[Task objective]
Render every line of the data below as a Markdown table, skipping any blank lines. Use two columns: "Row" for a running row number and "Line" for the text of that line.

[Element and text location data]
——

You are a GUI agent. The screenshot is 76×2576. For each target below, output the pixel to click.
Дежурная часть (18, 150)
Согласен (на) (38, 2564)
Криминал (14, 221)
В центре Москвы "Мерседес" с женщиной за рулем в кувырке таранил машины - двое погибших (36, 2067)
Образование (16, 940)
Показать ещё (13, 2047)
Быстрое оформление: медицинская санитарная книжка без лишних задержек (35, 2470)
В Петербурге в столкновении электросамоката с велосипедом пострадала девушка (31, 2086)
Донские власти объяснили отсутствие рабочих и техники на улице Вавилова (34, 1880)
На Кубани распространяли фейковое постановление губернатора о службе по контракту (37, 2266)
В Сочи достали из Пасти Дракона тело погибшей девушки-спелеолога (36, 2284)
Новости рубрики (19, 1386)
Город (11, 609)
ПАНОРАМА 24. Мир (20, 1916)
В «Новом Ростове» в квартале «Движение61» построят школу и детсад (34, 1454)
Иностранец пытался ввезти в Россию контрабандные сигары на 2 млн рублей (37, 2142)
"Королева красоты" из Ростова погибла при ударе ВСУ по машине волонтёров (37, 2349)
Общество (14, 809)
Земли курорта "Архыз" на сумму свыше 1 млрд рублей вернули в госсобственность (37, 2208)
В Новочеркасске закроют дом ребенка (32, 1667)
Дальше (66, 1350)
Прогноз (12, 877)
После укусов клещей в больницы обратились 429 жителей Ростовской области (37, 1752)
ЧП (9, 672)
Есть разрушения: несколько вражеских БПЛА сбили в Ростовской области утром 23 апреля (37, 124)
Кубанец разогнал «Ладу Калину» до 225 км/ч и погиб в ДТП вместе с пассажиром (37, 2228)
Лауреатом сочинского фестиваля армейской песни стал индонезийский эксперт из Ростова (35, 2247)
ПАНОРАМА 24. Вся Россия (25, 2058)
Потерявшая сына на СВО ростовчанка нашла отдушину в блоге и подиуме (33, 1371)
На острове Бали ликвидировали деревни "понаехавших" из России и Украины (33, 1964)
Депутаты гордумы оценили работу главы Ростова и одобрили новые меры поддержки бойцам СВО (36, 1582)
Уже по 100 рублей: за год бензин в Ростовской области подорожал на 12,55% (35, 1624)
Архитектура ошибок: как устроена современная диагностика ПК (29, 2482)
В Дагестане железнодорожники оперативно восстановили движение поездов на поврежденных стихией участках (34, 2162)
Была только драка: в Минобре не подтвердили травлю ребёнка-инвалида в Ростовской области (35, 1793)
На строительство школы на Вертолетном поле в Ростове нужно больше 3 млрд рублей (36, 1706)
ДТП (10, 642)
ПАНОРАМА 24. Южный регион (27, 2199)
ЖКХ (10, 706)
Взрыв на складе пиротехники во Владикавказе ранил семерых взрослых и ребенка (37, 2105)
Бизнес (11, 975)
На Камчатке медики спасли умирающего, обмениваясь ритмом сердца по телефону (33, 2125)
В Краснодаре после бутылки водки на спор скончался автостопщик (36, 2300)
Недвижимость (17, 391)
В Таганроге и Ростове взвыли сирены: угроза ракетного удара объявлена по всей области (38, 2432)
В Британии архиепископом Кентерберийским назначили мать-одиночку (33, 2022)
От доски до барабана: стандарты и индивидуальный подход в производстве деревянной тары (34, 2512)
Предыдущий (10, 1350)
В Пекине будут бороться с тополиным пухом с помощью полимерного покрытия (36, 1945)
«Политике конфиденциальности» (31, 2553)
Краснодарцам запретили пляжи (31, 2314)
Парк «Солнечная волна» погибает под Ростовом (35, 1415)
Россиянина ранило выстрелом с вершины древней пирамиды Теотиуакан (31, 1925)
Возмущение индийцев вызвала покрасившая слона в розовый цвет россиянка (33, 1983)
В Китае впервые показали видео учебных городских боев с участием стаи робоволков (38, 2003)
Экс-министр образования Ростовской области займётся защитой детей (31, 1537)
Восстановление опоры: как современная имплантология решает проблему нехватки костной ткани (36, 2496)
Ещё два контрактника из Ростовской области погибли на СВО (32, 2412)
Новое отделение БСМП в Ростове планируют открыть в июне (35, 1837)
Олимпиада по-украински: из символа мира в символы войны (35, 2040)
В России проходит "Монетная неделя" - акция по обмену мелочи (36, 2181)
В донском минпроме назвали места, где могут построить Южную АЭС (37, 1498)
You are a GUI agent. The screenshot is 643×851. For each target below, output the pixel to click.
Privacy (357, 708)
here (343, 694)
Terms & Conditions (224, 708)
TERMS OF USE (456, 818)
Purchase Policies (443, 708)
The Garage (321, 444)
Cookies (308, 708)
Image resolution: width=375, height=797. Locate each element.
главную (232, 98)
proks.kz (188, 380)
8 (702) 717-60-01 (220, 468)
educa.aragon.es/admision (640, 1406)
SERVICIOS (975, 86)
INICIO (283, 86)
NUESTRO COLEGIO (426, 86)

——

[The solution]
| Row | Line |
|---|---|
| 1 | You are a GUI agent. The screenshot is 76×2576. For each target below, output the pixel to click. |
| 2 | Дежурная часть (18, 150) |
| 3 | Согласен (на) (38, 2564) |
| 4 | Криминал (14, 221) |
| 5 | В центре Москвы "Мерседес" с женщиной за рулем в кувырке таранил машины - двое погибших (36, 2067) |
| 6 | Образование (16, 940) |
| 7 | Показать ещё (13, 2047) |
| 8 | Быстрое оформление: медицинская санитарная книжка без лишних задержек (35, 2470) |
| 9 | В Петербурге в столкновении электросамоката с велосипедом пострадала девушка (31, 2086) |
| 10 | Донские власти объяснили отсутствие рабочих и техники на улице Вавилова (34, 1880) |
| 11 | На Кубани распространяли фейковое постановление губернатора о службе по контракту (37, 2266) |
| 12 | В Сочи достали из Пасти Дракона тело погибшей девушки-спелеолога (36, 2284) |
| 13 | Новости рубрики (19, 1386) |
| 14 | Город (11, 609) |
| 15 | ПАНОРАМА 24. Мир (20, 1916) |
| 16 | В «Новом Ростове» в квартале «Движение61» построят школу и детсад (34, 1454) |
| 17 | Иностранец пытался ввезти в Россию контрабандные сигары на 2 млн рублей (37, 2142) |
| 18 | "Королева красоты" из Ростова погибла при ударе ВСУ по машине волонтёров (37, 2349) |
| 19 | Общество (14, 809) |
| 20 | Земли курорта "Архыз" на сумму свыше 1 млрд рублей вернули в госсобственность (37, 2208) |
| 21 | В Новочеркасске закроют дом ребенка (32, 1667) |
| 22 | Дальше (66, 1350) |
| 23 | Прогноз (12, 877) |
| 24 | После укусов клещей в больницы обратились 429 жителей Ростовской области (37, 1752) |
| 25 | ЧП (9, 672) |
| 26 | Есть разрушения: несколько вражеских БПЛА сбили в Ростовской области утром 23 апреля (37, 124) |
| 27 | Кубанец разогнал «Ладу Калину» до 225 км/ч и погиб в ДТП вместе с пассажиром (37, 2228) |
| 28 | Лауреатом сочинского фестиваля армейской песни стал индонезийский эксперт из Ростова (35, 2247) |
| 29 | ПАНОРАМА 24. Вся Россия (25, 2058) |
| 30 | Потерявшая сына на СВО ростовчанка нашла отдушину в блоге и подиуме (33, 1371) |
| 31 | На острове Бали ликвидировали деревни "понаехавших" из России и Украины (33, 1964) |
| 32 | Депутаты гордумы оценили работу главы Ростова и одобрили новые меры поддержки бойцам СВО (36, 1582) |
| 33 | Уже по 100 рублей: за год бензин в Ростовской области подорожал на 12,55% (35, 1624) |
| 34 | Архитектура ошибок: как устроена современная диагностика ПК (29, 2482) |
| 35 | В Дагестане железнодорожники оперативно восстановили движение поездов на поврежденных стихией участках (34, 2162) |
| 36 | Была только драка: в Минобре не подтвердили травлю ребёнка-инвалида в Ростовской области (35, 1793) |
| 37 | На строительство школы на Вертолетном поле в Ростове нужно больше 3 млрд рублей (36, 1706) |
| 38 | ДТП (10, 642) |
| 39 | ПАНОРАМА 24. Южный регион (27, 2199) |
| 40 | ЖКХ (10, 706) |
| 41 | Взрыв на складе пиротехники во Владикавказе ранил семерых взрослых и ребенка (37, 2105) |
| 42 | Бизнес (11, 975) |
| 43 | На Камчатке медики спасли умирающего, обмениваясь ритмом сердца по телефону (33, 2125) |
| 44 | В Краснодаре после бутылки водки на спор скончался автостопщик (36, 2300) |
| 45 | Недвижимость (17, 391) |
| 46 | В Таганроге и Ростове взвыли сирены: угроза ракетного удара объявлена по всей области (38, 2432) |
| 47 | В Британии архиепископом Кентерберийским назначили мать-одиночку (33, 2022) |
| 48 | От доски до барабана: стандарты и индивидуальный подход в производстве деревянной тары (34, 2512) |
| 49 | Предыдущий (10, 1350) |
| 50 | В Пекине будут бороться с тополиным пухом с помощью полимерного покрытия (36, 1945) |
| 51 | «Политике конфиденциальности» (31, 2553) |
| 52 | Краснодарцам запретили пляжи (31, 2314) |
| 53 | Парк «Солнечная волна» погибает под Ростовом (35, 1415) |
| 54 | Россиянина ранило выстрелом с вершины древней пирамиды Теотиуакан (31, 1925) |
| 55 | Возмущение индийцев вызвала покрасившая слона в розовый цвет россиянка (33, 1983) |
| 56 | В Китае впервые показали видео учебных городских боев с участием стаи робоволков (38, 2003) |
| 57 | Экс-министр образования Ростовской области займётся защитой детей (31, 1537) |
| 58 | Восстановление опоры: как современная имплантология решает проблему нехватки костной ткани (36, 2496) |
| 59 | Ещё два контрактника из Ростовской области погибли на СВО (32, 2412) |
| 60 | Новое отделение БСМП в Ростове планируют открыть в июне (35, 1837) |
| 61 | Олимпиада по-украински: из символа мира в символы войны (35, 2040) |
| 62 | В России проходит "Монетная неделя" - акция по обмену мелочи (36, 2181) |
| 63 | В донском минпроме назвали места, где могут построить Южную АЭС (37, 1498) |
| 64 | You are a GUI agent. The screenshot is 643×851. For each target below, output the pixel to click. |
| 65 | Privacy (357, 708) |
| 66 | here (343, 694) |
| 67 | Terms & Conditions (224, 708) |
| 68 | TERMS OF USE (456, 818) |
| 69 | Purchase Policies (443, 708) |
| 70 | The Garage (321, 444) |
| 71 | Cookies (308, 708) |
| 72 | Image resolution: width=375, height=797. Locate each element. |
| 73 | главную (232, 98) |
| 74 | proks.kz (188, 380) |
| 75 | 8 (702) 717-60-01 (220, 468) |
| 76 | educa.aragon.es/admision (640, 1406) |
| 77 | SERVICIOS (975, 86) |
| 78 | INICIO (283, 86) |
| 79 | NUESTRO COLEGIO (426, 86) |